Well, you already know how much we enjoyed our trip to Panama. True, that was more of a vacation-mindset trip than it was a “living in another country” trip, but we still experienced our share of culture, language, and grew closer together as a family.
We have been thinking all year about where we wanted to go next. We knew we wanted to stick with Spanish speaking countries, because we’re not yet satisfied with our current Spanish ability. We looked into Peru, Ecuador, Colombia…
But then we realized – Hey! We can fly almost free ($50/person each way) to Costa Rica, because my step-mom works for Jet Blue. Costa Rica is right next door to Panama, which we loved. It’s pretty well developed (yes, maybe a little touristy), but beautiful. Perfect weather. Laid back culture. Relatively low cost of living. Why not?
So, we’ve spent quite a bit of time the past few weeks researching about Costa Rica. I’ve posted messages on Costa Rica forums, and have been learning about the different aspects of the country. We probably won’t choose exactly where we’ll live until we get there – we’d rather see the place before committing to a long-term rental agreement, wouldn’t you? But we are narrowing it down to a few small cities and towns.
Finding a place to settle down permanently isn’t necessarily even our goal. We seem to be explorers by nature, and get quickly bored unless we’re challenged with new experiences and places. I’m not saying we’ll never settle down. Who knows, we may someday buy a place we love, and start collecting “stuff” again. But right now, we don’t really care about that. We want to live with less, and be mobile.

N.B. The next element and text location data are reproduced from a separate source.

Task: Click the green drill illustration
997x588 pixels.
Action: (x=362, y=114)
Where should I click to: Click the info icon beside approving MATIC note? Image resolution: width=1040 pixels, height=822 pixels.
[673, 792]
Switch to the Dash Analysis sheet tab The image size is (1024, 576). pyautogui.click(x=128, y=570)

Selling Everything. Owning Nothing.
We’ve also realized how attached we can become to our possessions. And how, beyond basic comforts, they don’t really contribute to our happiness. In fact, our possessions can really weigh us down. Think of how much time and maintenance is required to own a house or a car, for example.

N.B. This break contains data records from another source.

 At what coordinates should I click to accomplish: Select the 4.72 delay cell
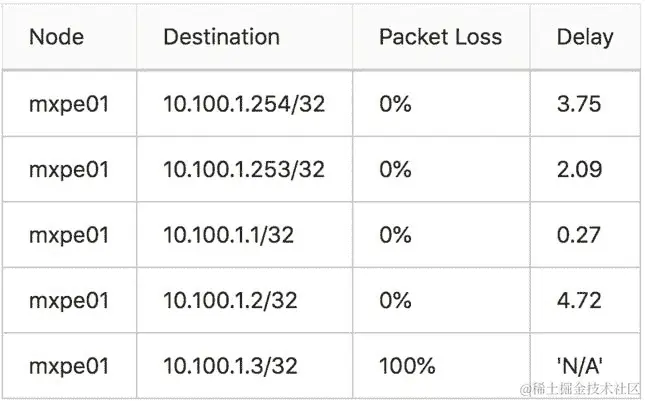click(x=579, y=300)
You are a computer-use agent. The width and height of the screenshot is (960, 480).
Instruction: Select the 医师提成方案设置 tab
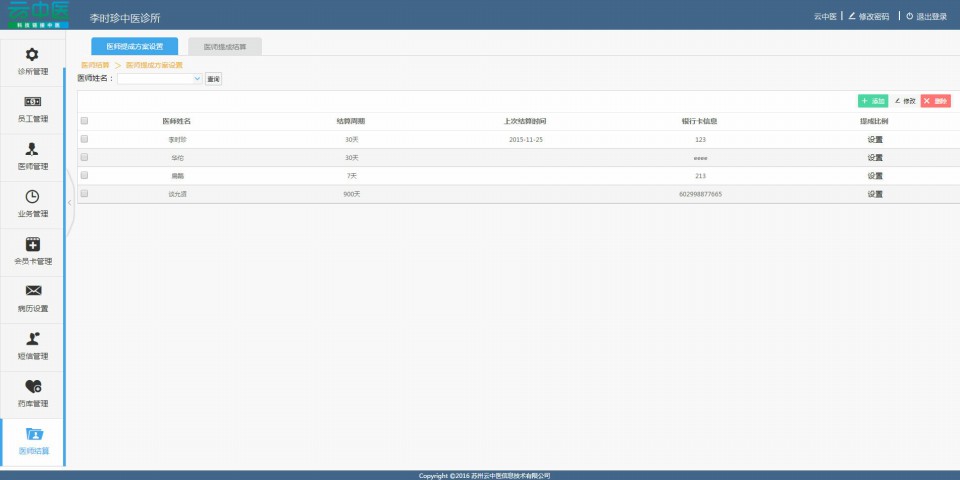coord(134,46)
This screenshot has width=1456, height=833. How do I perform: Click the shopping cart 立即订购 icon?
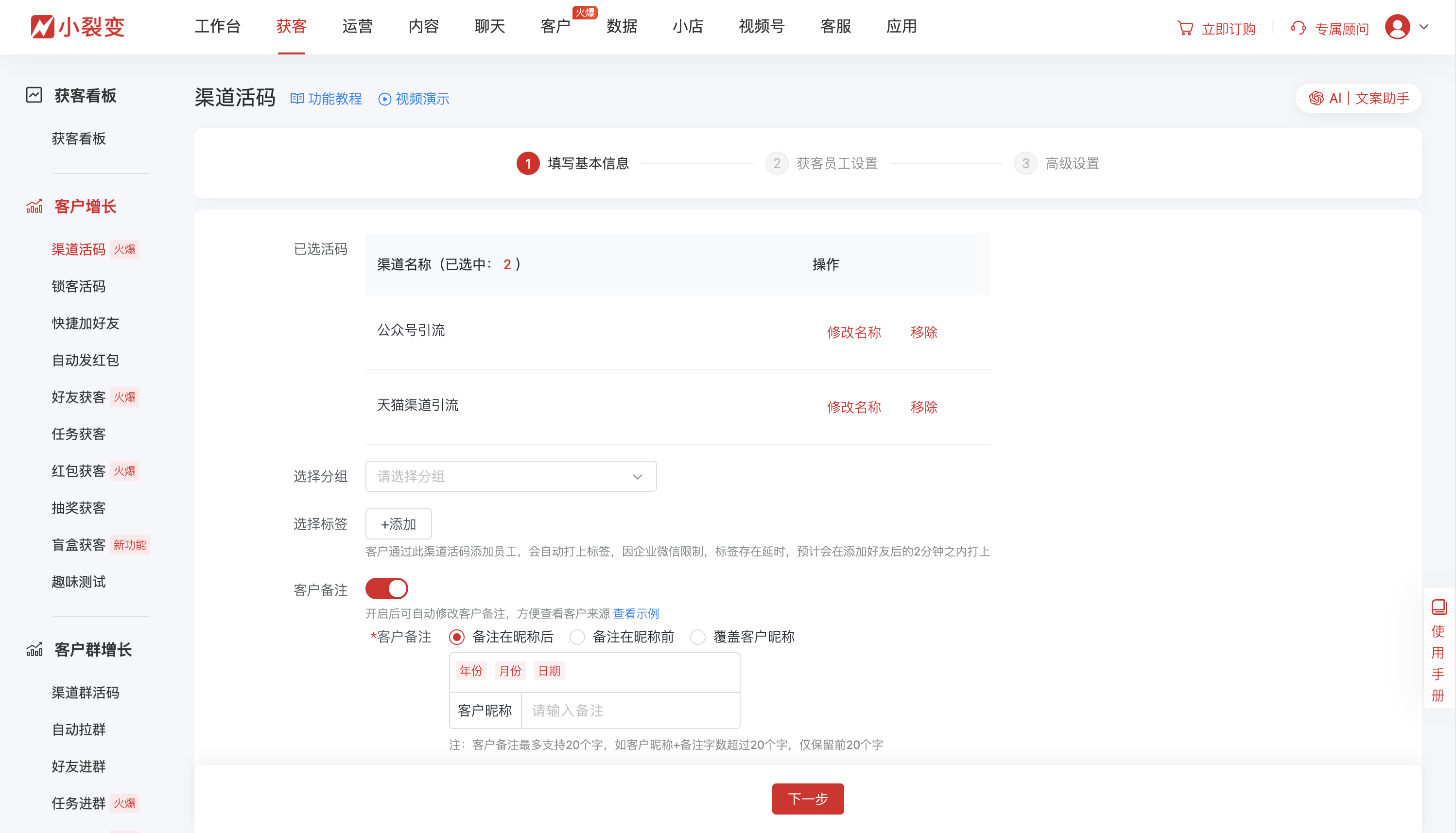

Recently, after reading a chapter in “The New Global Student” about families who have made the move abroad, or who sold everything they owned, bought a boat, and sailed with their family for a few years; we realized that a location-independent lifestyle – where we get the chance to explore new cultures as we want to, go where we want to go, when we want to go there, meet new people, and constantly be out of our comfort zones and growing – is a very appealing lifestyle for us. Change and growth can be fun! Especially when compared to stagnating in the sameness of day-to-day life.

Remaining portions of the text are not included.